How to Implement Tokenization using JWT and Django
A JSON Web Token authentication plugin for the Django REST Framework.
Simple JWT provides a JSON Web Token authentication backend for the Django REST Framework. It aims to cover the most common use cases of JWTs by offering a conservative set of default features.
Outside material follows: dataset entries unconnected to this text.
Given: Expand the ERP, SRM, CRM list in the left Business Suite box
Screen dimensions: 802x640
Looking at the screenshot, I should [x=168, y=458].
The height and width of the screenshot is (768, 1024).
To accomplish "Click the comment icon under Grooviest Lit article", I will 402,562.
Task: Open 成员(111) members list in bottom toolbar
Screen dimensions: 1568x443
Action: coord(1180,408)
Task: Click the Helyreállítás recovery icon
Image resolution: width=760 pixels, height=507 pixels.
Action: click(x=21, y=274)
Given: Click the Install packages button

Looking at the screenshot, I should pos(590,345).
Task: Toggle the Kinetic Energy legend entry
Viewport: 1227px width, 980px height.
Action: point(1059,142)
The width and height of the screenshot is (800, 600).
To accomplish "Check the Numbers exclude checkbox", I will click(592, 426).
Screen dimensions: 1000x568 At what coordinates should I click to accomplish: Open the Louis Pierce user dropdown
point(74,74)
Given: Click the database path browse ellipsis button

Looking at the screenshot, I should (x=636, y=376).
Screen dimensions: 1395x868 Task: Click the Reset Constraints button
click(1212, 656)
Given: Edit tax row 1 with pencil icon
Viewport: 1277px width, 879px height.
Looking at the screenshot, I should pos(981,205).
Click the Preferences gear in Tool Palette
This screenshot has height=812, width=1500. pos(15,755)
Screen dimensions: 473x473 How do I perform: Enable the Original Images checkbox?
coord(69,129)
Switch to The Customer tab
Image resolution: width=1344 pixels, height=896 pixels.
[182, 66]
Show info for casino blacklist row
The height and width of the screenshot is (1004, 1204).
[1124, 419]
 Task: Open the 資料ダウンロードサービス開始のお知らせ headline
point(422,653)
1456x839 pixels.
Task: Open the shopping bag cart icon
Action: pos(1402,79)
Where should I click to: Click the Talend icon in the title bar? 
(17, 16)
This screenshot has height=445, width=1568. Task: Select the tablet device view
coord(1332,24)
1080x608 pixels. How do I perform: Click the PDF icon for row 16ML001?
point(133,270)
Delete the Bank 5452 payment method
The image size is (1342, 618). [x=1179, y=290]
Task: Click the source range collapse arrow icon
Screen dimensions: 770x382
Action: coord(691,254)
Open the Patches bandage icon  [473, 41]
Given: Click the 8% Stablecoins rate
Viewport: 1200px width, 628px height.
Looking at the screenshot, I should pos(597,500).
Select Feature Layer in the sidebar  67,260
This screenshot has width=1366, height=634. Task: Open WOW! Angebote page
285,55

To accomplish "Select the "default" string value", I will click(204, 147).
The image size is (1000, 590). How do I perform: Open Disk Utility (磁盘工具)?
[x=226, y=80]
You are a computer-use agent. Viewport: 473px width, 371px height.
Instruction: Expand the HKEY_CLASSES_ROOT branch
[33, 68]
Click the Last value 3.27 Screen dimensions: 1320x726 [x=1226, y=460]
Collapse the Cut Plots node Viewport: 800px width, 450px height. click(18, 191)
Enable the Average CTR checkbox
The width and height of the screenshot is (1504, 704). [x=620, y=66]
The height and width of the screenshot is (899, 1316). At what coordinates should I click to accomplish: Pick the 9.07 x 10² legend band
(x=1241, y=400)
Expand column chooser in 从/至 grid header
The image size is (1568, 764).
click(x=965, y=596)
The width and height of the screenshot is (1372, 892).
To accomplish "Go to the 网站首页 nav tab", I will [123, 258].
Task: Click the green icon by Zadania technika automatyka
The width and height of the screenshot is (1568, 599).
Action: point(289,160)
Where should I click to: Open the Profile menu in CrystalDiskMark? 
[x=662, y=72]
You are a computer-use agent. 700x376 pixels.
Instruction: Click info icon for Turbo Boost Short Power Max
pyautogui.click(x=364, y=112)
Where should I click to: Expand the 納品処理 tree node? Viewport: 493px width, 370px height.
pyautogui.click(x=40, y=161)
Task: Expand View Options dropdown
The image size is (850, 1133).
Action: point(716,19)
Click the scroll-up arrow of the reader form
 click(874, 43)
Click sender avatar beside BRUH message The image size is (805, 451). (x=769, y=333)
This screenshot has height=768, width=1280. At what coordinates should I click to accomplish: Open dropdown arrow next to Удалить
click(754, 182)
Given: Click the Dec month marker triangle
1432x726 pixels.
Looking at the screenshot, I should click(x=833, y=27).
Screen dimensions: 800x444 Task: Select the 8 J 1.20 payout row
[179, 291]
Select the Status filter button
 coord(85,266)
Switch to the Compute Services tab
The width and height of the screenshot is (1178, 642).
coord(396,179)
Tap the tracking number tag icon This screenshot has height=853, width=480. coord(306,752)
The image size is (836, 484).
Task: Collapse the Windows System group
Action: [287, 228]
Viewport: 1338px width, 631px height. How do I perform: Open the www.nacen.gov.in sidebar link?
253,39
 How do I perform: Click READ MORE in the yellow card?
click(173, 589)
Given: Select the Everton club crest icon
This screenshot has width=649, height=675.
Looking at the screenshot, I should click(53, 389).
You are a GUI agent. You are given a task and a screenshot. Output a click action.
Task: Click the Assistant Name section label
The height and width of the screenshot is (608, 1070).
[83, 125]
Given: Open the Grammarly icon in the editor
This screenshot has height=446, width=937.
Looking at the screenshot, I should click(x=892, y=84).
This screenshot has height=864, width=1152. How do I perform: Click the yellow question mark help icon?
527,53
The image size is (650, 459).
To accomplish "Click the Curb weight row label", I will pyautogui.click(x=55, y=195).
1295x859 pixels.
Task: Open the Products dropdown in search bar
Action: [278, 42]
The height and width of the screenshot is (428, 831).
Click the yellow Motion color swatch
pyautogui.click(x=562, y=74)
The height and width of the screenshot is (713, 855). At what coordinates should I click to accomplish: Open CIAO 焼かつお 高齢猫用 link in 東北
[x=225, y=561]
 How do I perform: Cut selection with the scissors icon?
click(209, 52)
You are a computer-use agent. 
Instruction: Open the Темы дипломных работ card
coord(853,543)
It also aims to be easily extensible in case a desired feature is not present.
project
# urls.py
from django.contrib import admin
from django.urls import path, include
from rest_framework_simplejwt.views import TokenObtainPairView, TokenRefreshView
urlpatterns = [
path('admin/', admin.site.urls),
path('api/token/', TokenObtainPairView.as_view(), name="token_obtain_pair"),
path('api/token/refresh', TokenRefreshView.as_view(), name="token_refresh"),
]
# settings.py
INSTALLED_APPS = [
'django.contrib.admin',
'django.contrib.auth',
'django.contrib.contenttypes',
'django.contrib.sessions',
'django.contrib.messages',
'django.contrib.staticfiles',
# packages
'rest_framework',
'rest_framework_simplejwt',
# apps
'apps.accounts',
'apps.blogs',
'apps.privateapi',
'apps.books',
]
# add this
REST_FRAMEWORK = {
'DEFAULT_AUTHENTICATION_CLASSES': [
'rest_framework_simplejwt.authentication.JWTAuthentication',
],
}
SIMPLE_JWT = {
'AUTH_HEADER_TYPES': ('Bearer',),
'ACCESS_TOKEN_LIFETIME': timedelta(minutes=15),
'REFRESH_TOKEN_LIFETIME': timedelta(days=1),
'ROTATE_REFRESH_TOKENS': False,
'BLACKLIST_AFTER_ROTATION': False,
'ALGORITHM': 'HS256',
'SIGNING_KEY': SECRET_KEY,
'VERIFYING_KEY': None,
'AUTH_HEADER_TYPES': ('Bearer',),
'USER_ID_FIELD': 'id',
'USER_ID_CLAIM': 'user_id',
'AUTH_TOKEN_CLASSES': ('rest_framework_simplejwt.tokens.AccessToken',),
'TOKEN_TYPE_CLAIM': 'token_type',
'SLIDING_TOKEN_REFRESH_EXP_CLAIM': 'refresh_exp',
'SLIDING_TOKEN_LIFETIME': timedelta(minutes=15),
'SLIDING_TOKEN_REFRESH_LIFETIME': timedelta(days=1),
}